Looking at the eastern exit into Jezero Crater of the Neretva Vallis channel, through alluvial deposits.

IANAG. Map follows.

Heavily processed MCZ_RIGHT to bring out faint background details
FL: 110mm
looking ENE (63°) from RMC 51.0410
Sol 1099, LMST: 12:50:37

Original: https://mars.nasa.gov/mars2020-raw-images/pub/ods/surface/sol/01099/ids/edr/browse/zcam/ZR0_1099_0764504884_113EBY_N0510410ZCAM09117_1100LMJ01.png
Credit: #NASA/JPL-Caltech/ASU/65dBnoise

#Perseverance #Mars2020 #Solarocks #Space

@65dBnoise

Just spotted this "Ingenuity's Chief Engineer - Intrepid Museum Astro Live"
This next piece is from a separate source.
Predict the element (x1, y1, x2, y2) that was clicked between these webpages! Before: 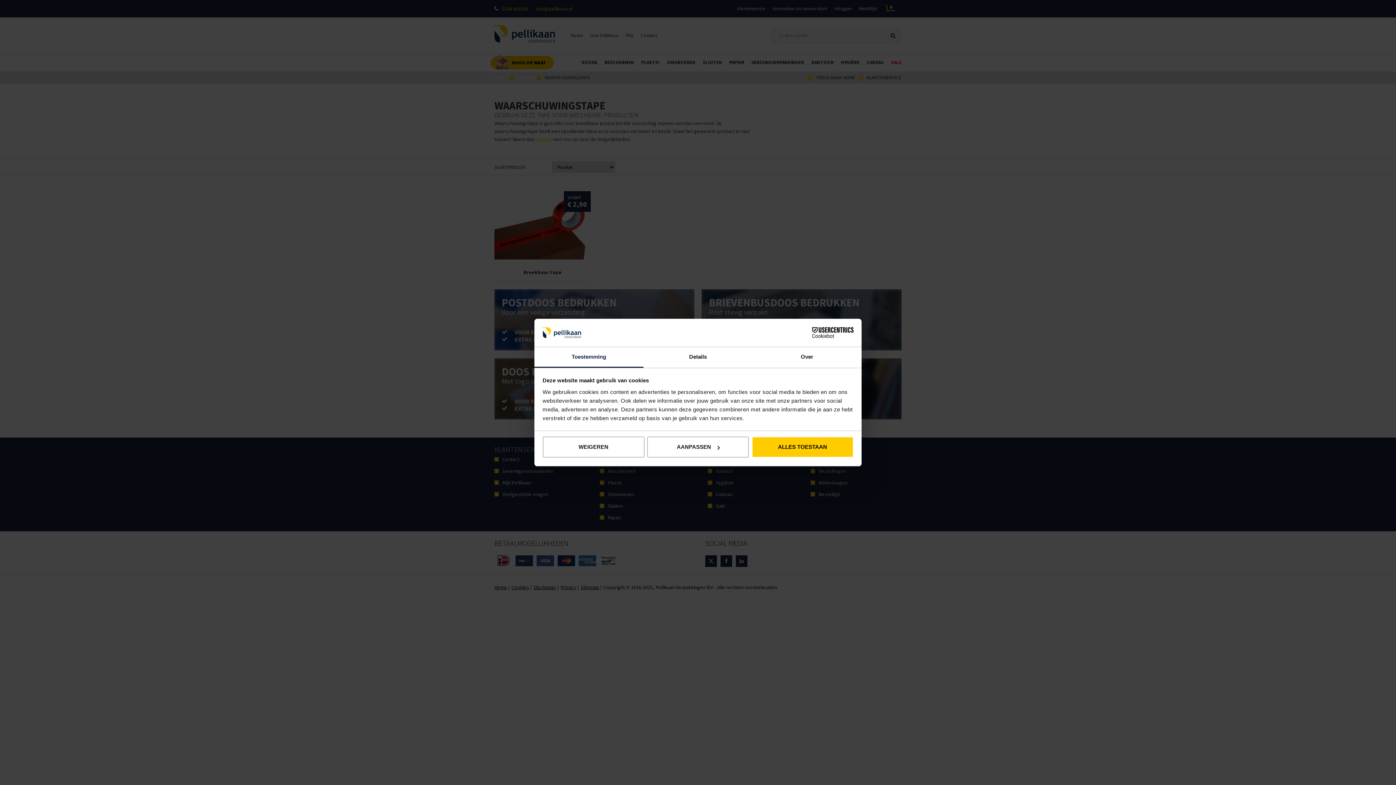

https://www.youtube.com/watch?v=t4XpLZqc6ao

Ingenuity's Chief Engineer - Intrepid Museum Astro Live

YouTube

@65dBnoise

It is currently still live with Travis Brown so can ask questions in chat and maybe get an answer.

@Undertow
Don't have a youtube account to ask a question, but if I had I would ask what the chances would be for those blades to break at their joint with the shaft, if the tips hit loose regolith.
@65dBnoise
I do have an account and already asked one related question but may have got lost in the mass of comments. Anyway they are apparently about to get to the crash soon.
@Undertow
So #Flight71 was indeed very problematic; it came down with a lateral speed of 1m/s, which explains what we saw in the RTE image from that flight.
@Undertow
There is not tip hitting the ground. The most plausible cause is coming down very hard. QED.
@65dBnoise
Well we've finally got some informed speculation from this livestream. Interesting they now think navigation was confused by the helicopter's shadow causing the crash landing. That was new as well. And Ingenuity has been updated to take photographs as long as it can even with no comms with Perseverance. WANDY 🙂
@Undertow
Yes, #WANDY !
Thanks for sharing the link for this very interesting and indeed, very informative live interview.
Travis Brown has offered more info that I've heard from the team for a long while.
@65dBnoise
I'm wondering if the "Ingenuity 2" comment might suggest that there is a thought of sending sample return prototypes on a standalone mission to join up with Perseverance. It could be a long time before the sample return mission and it would be relatively low cost to send just two helicopters in advance which could join with Perseverance and prove they can deliver samples plus a lot more. Probably just me dreaming but seems there is an arguable case to do this!
@Undertow
It depends on what is delaying the mission and increasing the cost, and whether the cost for transporting+landing an interim mission can be justified by the benefits. Not sure it can.